Bürgermeister Stahl verweist bei der Rundfahrt aber auch auf die Infrastruktur. 100 Millionen Euro werden aktuell in das Gebiet rund um das Krankenhaus investiert. Für 26 Millionen Euro wird das Klinikum selbst saniert und 75 neue Betten eingerichtet. Das Krankenhaus verfügt bereits über ein Zentrum zur Epilepsieforschung. In der Nähe werden zudem eine evangelische und eine staatliche Grundschule neu gebaut sowie eine zweizügige Oberschule und ein Jugendzentrum errichtet.

Auch das sei ein Grund, aus Berlin in den Norden zu ziehen, sagt Stahl. Während im Umland lauter neue Kitas und Schulen entstehen, plage sich Berlin mit baufälligen Altbauten herum. „Auch das spielt für junge Familien bei der Wohnortwahl eine Rolle“, sagt Stahl. Neben dieser Gruppe zielt der Bürgermeister auch auf ältere Menschen ab, die aus anderen Teilen Deutschlands im Alter näher bei ihren Kindern in Berlin leben möchten. Gerade erst hat Stahl den 40.000. Einwohner begrüßt. Der 58 Jahre alte Jost Heyne zog im Sommer aus Pankow nach Bernau. Die Stadt sei ihm seit Jahren vertraut, deswegen fühle er sich bereits wie zu Hause, sagt der Neu-Bernauer.

Bernau wächst seit dem Fall der Mauer stetig. Bei der Kommunalreform Anfang der 2000er-Jahre kamen vier Nachbargemeinden hinzu, sodass die Einwohnerzahl zunächst auf 35.000 stieg. Der Zuzug ist kontinuierlich, findet aber in Wellen statt – zwischen 2006 und 2012 betrug das Plus insgesamt nur rund 1000 Einwohner. Seitdem zieht das Wachstum wieder an.

Inzwischen hat die Gruppe den Hungerturm am Steintor erreicht. Stahl blickt zufrieden über die Dächer und zeigt auf eine weitere Baustelle: Auch ein neues Rathaus bekommt die Stadt. Stahls Vorgänger hat den Plan entwerfen lassen, er setzt ihn um. Künftig sollen die verschiedenen Verwaltungsteile in einem Gebäude vereint arbeiten.

Mit dem Wachstum Bernaus allein will sich der agile Bürgermeister aber nicht zufriedengeben.

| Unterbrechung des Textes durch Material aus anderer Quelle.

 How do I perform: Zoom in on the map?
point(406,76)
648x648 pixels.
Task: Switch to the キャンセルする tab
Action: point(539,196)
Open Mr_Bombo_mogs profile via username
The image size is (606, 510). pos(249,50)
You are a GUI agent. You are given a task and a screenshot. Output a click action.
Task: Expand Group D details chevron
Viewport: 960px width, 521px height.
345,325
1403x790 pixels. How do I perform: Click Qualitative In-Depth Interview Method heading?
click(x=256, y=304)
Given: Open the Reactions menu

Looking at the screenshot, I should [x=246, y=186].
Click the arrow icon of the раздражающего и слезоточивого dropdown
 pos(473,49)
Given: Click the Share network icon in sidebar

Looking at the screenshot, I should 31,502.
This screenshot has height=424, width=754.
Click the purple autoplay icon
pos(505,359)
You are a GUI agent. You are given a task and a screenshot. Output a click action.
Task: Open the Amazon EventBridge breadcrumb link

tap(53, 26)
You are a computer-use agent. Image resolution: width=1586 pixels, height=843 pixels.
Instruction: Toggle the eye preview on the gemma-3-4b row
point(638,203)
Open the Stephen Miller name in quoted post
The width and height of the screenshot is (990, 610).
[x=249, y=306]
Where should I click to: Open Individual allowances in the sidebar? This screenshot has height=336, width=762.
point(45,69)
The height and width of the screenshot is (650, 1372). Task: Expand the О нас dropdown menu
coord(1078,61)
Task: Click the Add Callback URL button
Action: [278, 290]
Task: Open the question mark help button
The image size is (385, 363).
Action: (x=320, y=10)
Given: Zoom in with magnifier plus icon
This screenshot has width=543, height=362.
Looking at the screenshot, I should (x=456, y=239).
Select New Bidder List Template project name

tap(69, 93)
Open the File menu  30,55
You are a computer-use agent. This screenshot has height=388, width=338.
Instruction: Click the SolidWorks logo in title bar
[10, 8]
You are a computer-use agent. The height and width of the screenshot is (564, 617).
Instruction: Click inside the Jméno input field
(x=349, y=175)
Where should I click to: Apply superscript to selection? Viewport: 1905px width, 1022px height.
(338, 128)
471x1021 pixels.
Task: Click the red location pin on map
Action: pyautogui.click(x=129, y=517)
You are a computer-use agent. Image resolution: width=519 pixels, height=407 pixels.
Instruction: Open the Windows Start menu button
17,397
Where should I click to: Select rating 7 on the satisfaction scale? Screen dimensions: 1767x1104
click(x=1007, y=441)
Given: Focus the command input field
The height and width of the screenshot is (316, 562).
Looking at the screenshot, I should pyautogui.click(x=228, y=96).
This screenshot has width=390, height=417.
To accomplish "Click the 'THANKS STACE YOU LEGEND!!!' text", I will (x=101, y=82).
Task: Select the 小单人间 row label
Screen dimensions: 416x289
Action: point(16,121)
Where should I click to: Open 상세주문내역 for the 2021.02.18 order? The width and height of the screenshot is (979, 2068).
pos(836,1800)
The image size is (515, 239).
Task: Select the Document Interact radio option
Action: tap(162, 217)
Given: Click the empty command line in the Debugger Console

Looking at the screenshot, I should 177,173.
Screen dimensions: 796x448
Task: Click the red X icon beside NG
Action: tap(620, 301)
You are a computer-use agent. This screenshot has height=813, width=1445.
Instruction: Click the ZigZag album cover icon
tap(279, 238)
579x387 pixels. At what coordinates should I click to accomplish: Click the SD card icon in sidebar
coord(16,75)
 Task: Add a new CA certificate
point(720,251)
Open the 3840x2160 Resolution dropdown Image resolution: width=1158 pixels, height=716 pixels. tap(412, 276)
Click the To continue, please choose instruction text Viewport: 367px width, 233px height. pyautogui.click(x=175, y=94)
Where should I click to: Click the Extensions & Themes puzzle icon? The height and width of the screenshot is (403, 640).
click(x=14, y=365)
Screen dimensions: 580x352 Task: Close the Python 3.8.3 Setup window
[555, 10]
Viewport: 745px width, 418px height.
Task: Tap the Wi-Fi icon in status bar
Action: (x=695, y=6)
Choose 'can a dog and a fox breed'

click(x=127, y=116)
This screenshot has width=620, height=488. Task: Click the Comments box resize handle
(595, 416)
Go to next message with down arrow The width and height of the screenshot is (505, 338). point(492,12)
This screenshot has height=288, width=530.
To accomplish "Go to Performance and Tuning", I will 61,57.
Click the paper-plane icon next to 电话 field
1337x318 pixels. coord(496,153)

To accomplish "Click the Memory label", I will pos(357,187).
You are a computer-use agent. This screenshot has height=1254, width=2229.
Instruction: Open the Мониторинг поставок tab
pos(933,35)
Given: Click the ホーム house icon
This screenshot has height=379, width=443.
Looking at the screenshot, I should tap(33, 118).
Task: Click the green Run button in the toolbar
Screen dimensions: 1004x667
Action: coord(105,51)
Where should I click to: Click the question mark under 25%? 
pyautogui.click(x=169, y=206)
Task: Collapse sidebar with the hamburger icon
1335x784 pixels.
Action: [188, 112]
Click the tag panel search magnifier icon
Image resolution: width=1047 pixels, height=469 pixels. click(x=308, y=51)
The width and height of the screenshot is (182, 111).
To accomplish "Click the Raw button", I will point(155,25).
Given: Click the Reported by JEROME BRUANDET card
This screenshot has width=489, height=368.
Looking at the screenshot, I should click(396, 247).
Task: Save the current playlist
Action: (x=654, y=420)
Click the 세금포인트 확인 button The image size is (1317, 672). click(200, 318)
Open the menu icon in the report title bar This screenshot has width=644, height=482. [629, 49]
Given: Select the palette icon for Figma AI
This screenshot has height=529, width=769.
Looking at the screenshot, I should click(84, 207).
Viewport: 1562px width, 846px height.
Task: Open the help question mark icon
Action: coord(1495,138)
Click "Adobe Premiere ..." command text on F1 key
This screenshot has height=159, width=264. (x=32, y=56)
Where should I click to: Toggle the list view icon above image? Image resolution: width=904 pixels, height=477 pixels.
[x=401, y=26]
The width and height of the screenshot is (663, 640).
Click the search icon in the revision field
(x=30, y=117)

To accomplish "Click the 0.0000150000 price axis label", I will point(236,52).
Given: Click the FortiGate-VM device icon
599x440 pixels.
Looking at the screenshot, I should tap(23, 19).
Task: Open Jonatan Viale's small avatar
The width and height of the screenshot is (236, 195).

In der Ferne ist die alte Bundesschule zu erkennen. Im vergangenen Jahr wurde sie zum Weltkulturerbe ernannt. Sie wurde von Hannes Meyer und Hans Wittwer konzipiert, 1930 fertiggestellt und gehört zur berühmten Bauhausarchitektur. Künftig will Stahl die Ströme der Architekturtouristen von Berlin nach Bernau umleiten. Das sei doch viel einfacher, als umständlich nach Dessau zu reisen, sagt Stahl. Um die Attraktivität zu steigern, ist hier ein Besucherzentrum geplant, das sich mit der Geschichte und der Bedeutung des Bernauer Weltkulturerbes beschäftigen soll. Die Ernennung zum Weltkulturerbe kam im vergangenen Jahr gerade recht, um bei den Planungen für das 100-jährige Bauhaus-Jubiläum im kommenden Jahr dabei zu sein. Bürgermeister Stahl stellt am kommenden Freitag das Programm für die Feierlichkeiten vor. Es läuft für Bernau, keine Frage.